15 June 2019

Awaiting Another Roar

Despite his thrilling Masters victory last month, Tiger Woods’ poor performance at the PGA Championship dispelled the hope of many golf fans that he was back with his former ferocity. Now, the golf world waits to see if he can claim another victory at the final two majors of the year.

There were many shouts on Bethpage State Park’s Black Course. Most spectators expressed their disappointment over Tiger’s failure to escape the cut at the 2019 PGA Championship, while some still gave applause as a sign of appreciation for his efforts.

It was the first time Tiger missed a cut since last year's US Open at Shinnecock, and the first time in his career that he missed a cut in a major following a major victory. “It's just the way it goes," Woods said to reporters after his round. "You know, I just don't feel well and just was not able to do it. But resting would be better so I would have the energy to play. You know, unfortunately, I just didn’t — made too many mistakes and just didn't do the little things I need to do. Did a lot of little things wrong."

It was a stark contrast to the euphoric celebrations just a month earlier when Tiger won the Masters for the fifth time.
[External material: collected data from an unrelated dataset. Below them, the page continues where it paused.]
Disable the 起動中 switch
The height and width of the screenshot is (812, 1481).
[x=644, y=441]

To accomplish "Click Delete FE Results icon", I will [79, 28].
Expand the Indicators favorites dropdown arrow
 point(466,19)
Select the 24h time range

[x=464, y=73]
The 43-year-old made what will surely be remembered in history as one of golf’s greatest comebacks, erasing a two-shot deficit to clinch his fifth green jacket and 15th major title nearly a decade after his last major win.

It was 2008 that marked the end of an era for golf’s most dominant figure. With a very public fall from grace due to a high-profile sex scandal, subsequent divorce, and multiple injuries, Tiger struggled to get back on track. As the years went on, doubts arose as to whether he would ever play again to the level he once had. 
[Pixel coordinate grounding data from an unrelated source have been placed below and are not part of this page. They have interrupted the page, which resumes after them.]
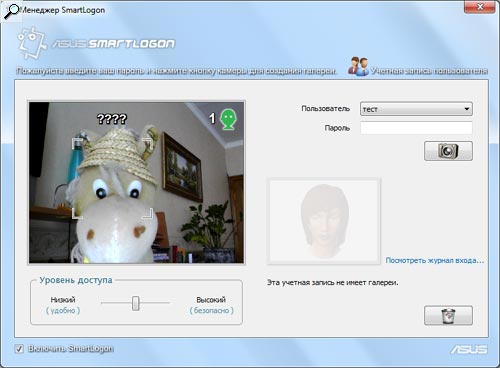This screenshot has width=500, height=368.
Task: Click Учетная запись пользователя link
Action: click(429, 71)
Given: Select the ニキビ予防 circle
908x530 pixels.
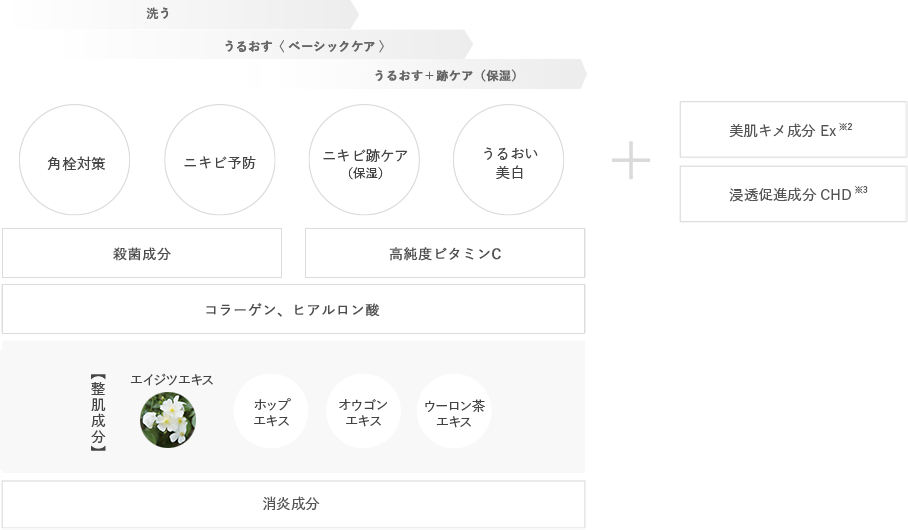Looking at the screenshot, I should [x=220, y=161].
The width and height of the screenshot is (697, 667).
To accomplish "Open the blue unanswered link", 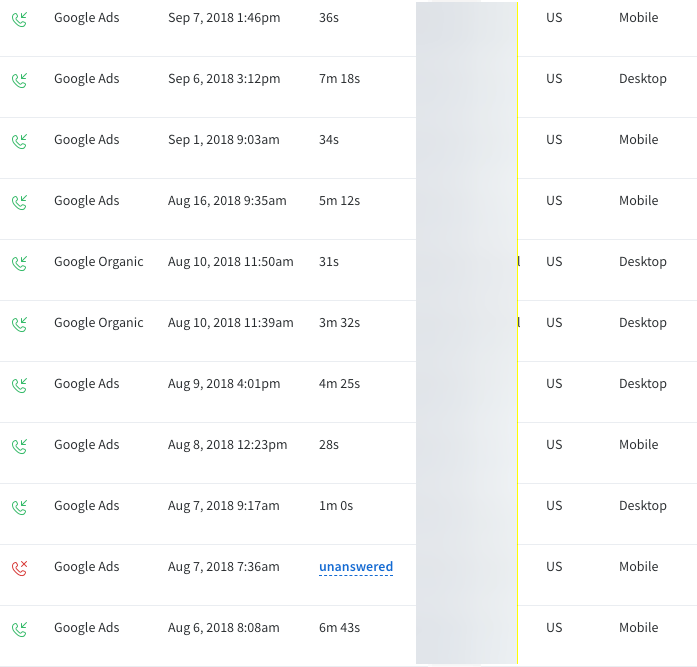I will [x=356, y=567].
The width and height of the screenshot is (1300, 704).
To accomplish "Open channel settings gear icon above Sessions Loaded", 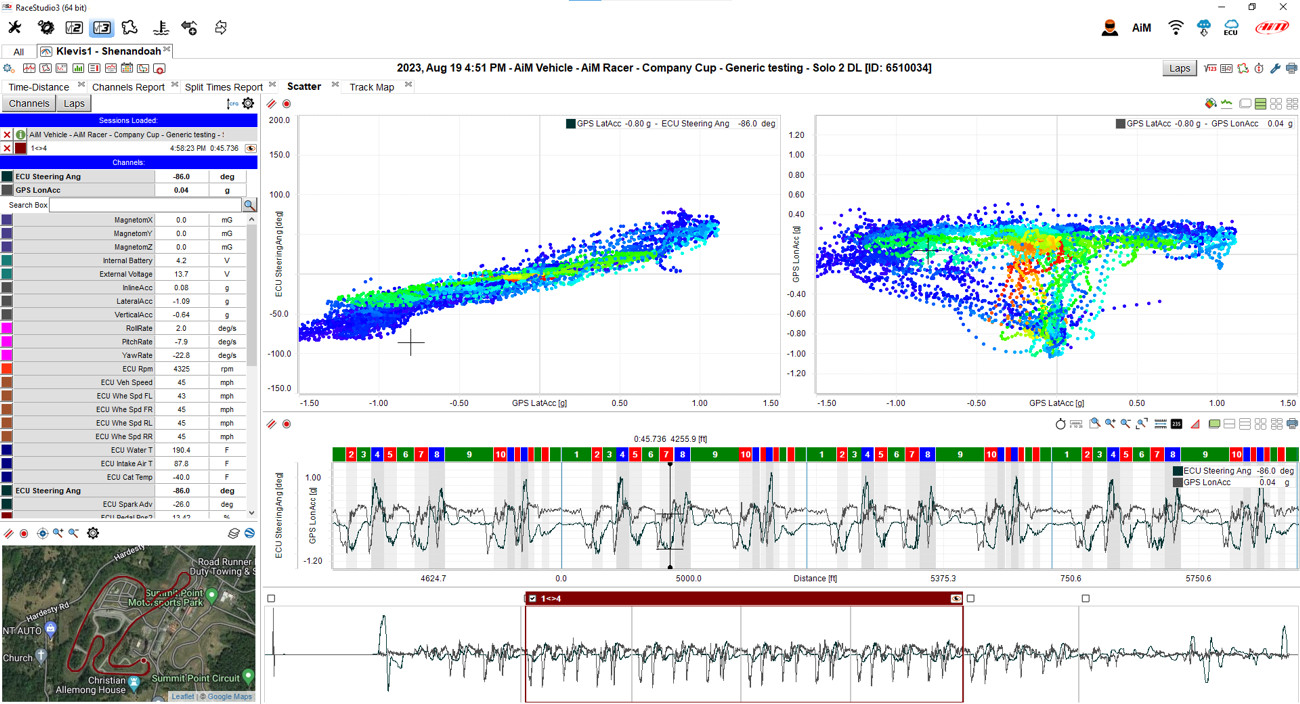I will tap(248, 103).
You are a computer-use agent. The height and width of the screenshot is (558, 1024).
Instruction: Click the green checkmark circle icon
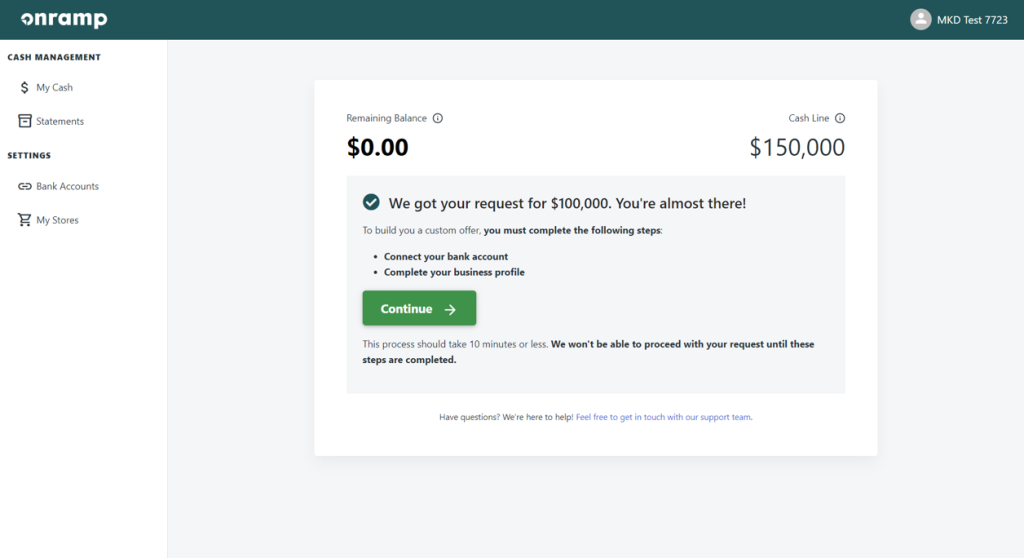coord(371,203)
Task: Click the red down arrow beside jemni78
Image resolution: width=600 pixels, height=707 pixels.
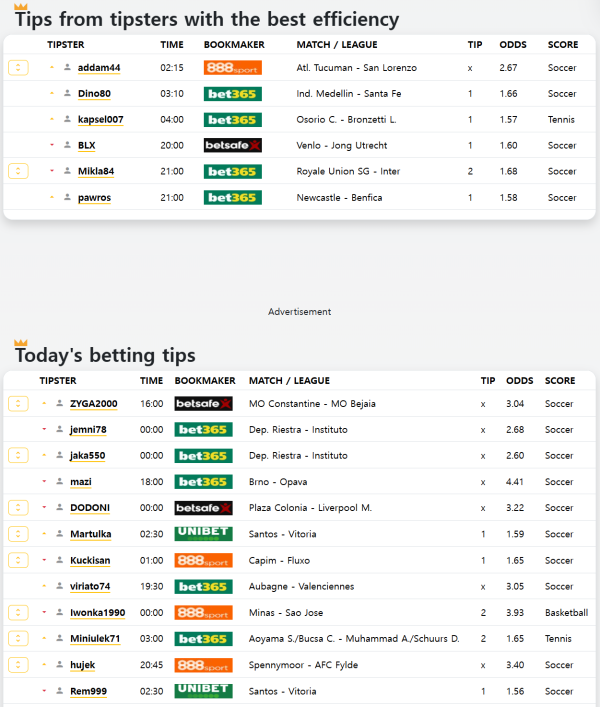Action: [x=45, y=430]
At Augusta, Tiger finally did what many thought he would never do again, but what even more hoped he would. “It’s overwhelming because of what has transpired,” Woods said, as quoted by Bloomberg. “It’s unreal for me to be experiencing this. I’m kind of at a loss for words really.”

With large galleries following his progress around the fairways and greens of Augusta National Golf Club, Tiger showed fans the Tiger they used to know and love, one that was grinding with a steely focus. Come the PGA Championship, that Tiger was gone again. 
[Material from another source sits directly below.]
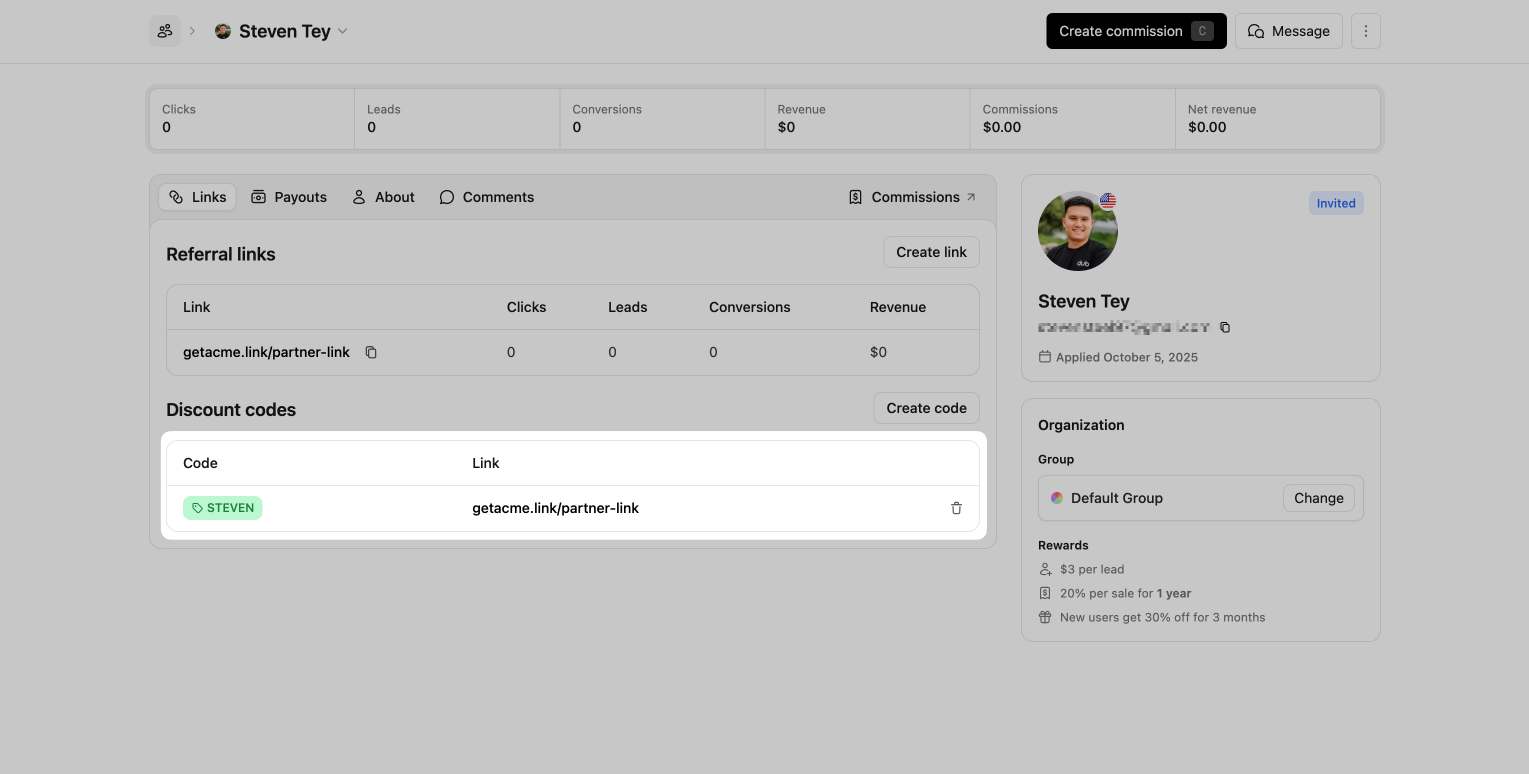
Task: Open the About tab
Action: point(383,197)
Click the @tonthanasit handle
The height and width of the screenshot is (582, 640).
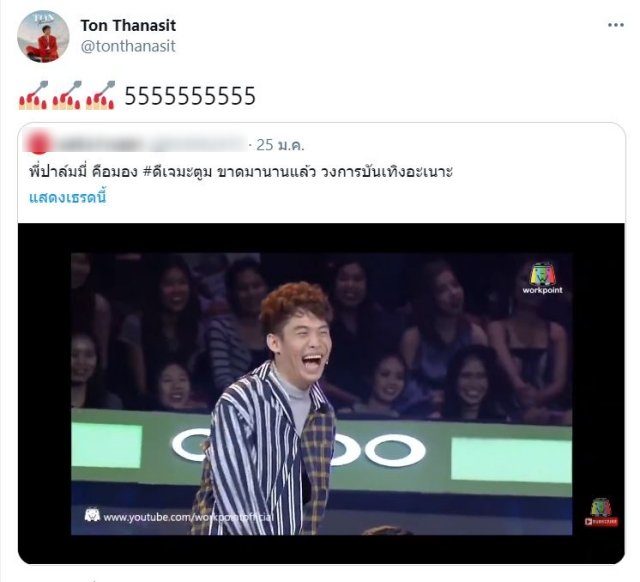128,46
Tiger looked off from the very first hole of Bethpage State Park’s Black Course. Drives missed the fairway. Wedge shots flew over the green. Short putts didn’t fall. The reasonable reason was that he hadn’t hit a competitive shot in 31 days, since his final putt on April 14 at Augusta National. When he finally hit one in the first round at Bethpage, the shot was rusty. 

As quickly as it presented itself, his grand slam opportunity has vanished. However, there are two majors left: the US Open and the Open Championship, and Tiger is still sounding optimistic about his chances. “There's no reason why I can't get up to speed again and crank it back up,” Woods said, as quoted by AP. “I've got to start feeling a little bit better first before that happens. We'll do that first and then start cranking it back up again.”

With renewed hope after his Masters win, there’s chatter from fans about whether Tiger can match Jack Nicklaus’s record of 18 major golf championship title wins. With 15 major titles in his hand, Tiger is closing the gap in his quest for the record but he doesn’t seem to be in any hurry.
“I’m sure that I’ll probably think of it going down the road,” Tiger said, as quoted by New York Times. “Maybe. Maybe not. But right now, it’s a little soon, and I’m just enjoying 15.”

Despite the poor result at the PGA Championship, Tiger still has the opportunity to add another major title to his tally, at least once this year. Looking back at his performance last year, after failure in the 2018 US Open in June, he tied for sixth at the Open and then claimed second-place at the PGA Championship before winning this year’s Masters.

“My last three major championships have been pretty good,” Tiger said. “So that in itself gives me a lot of confidence going down the road.”

In regular Tour events last year, Tiger showed good progress after his injury battles over the previous four years. In 18 tournaments, he finished in the Top 10 eight times, including one title. This year, Tiger has played in seven tournaments with three Top 10 finishes, including one major title, and has only missed one cut. After AT&T Byron Nelson on May 12, he leads in Green in Regulation Percentage and sits at No. 8 in Tee to Green. Tiger has played in just 25 rounds to achieve those statistics, less than the majority of his competitors. 

In addition to the stats, Tiger also has a unique advantage: he already has a record of success on one of the major courses. The US Open in June is at Pebble Beach in California where Tiger won the 2000 tournament by a record 15 strokes — and where he also won the annual PGA Tour event the same year. So, the door is wide open for him.

While Tiger doesn’t have the same advantage going into the Open at Portrush in July, he does have plenty of experience playing, and winning, on links courses. Two major titles at St. Andrews, one of the toughest links courses in the world, will surely be a plus when he visits Northern Ireland in July. 

People are waiting to hear the Tiger’s roar again. His comeback performance at the Masters has raised the hopes of millions who want to see him up and winning frequently again. And Tiger certainly wants it too.

“In the tournaments I do play in,” he said. “I’ll be fully invested and committed to playing and trying to win.”